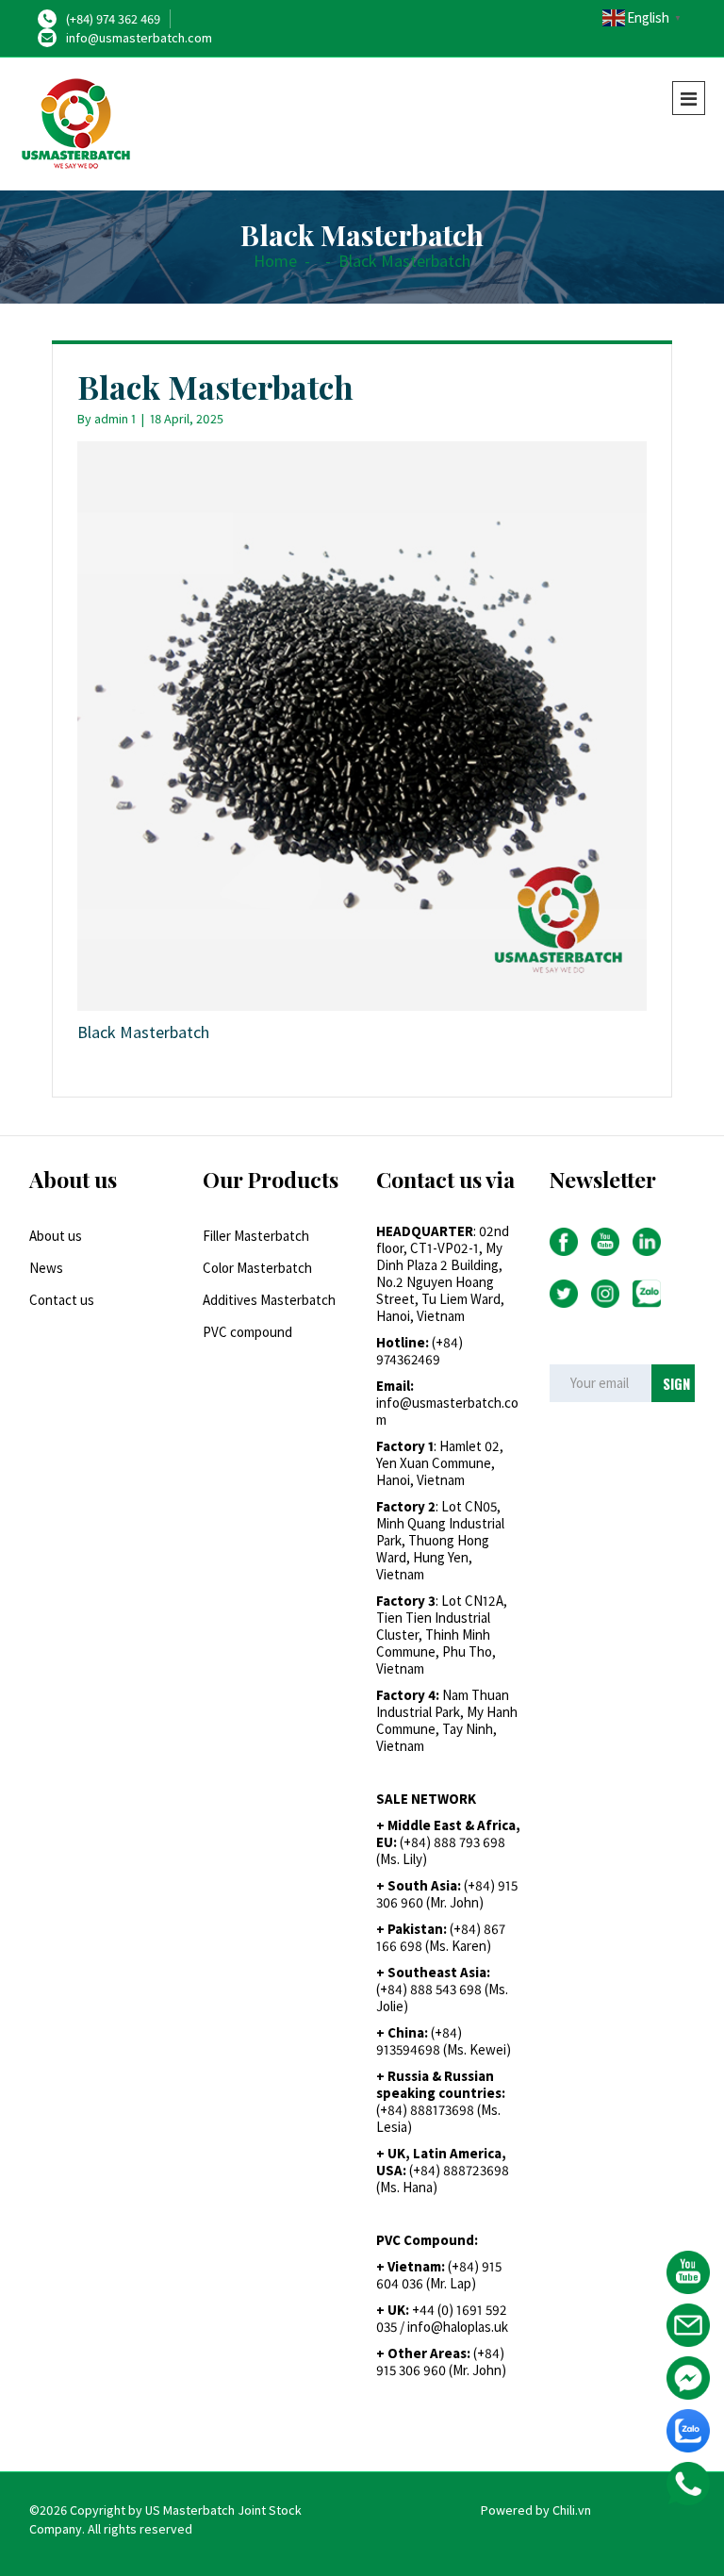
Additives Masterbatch (269, 1300)
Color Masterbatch (257, 1268)
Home (275, 261)
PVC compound (247, 1332)
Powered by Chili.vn (536, 2510)
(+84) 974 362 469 (113, 18)
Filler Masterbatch (256, 1236)
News (46, 1268)
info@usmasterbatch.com (139, 37)
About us (55, 1236)
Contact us (61, 1300)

○ ○ ○ ○ ○

**To do**
Reply with an exact copy of the lines running from the one containing "(+84) 974 362 469 (113, 18)" through the end of the entries above, both ends included.

**Answer area**
(+84) 974 362 469 (113, 18)
Filler Masterbatch (256, 1236)
News (46, 1268)
info@usmasterbatch.com (139, 37)
About us (55, 1236)
Contact us (61, 1300)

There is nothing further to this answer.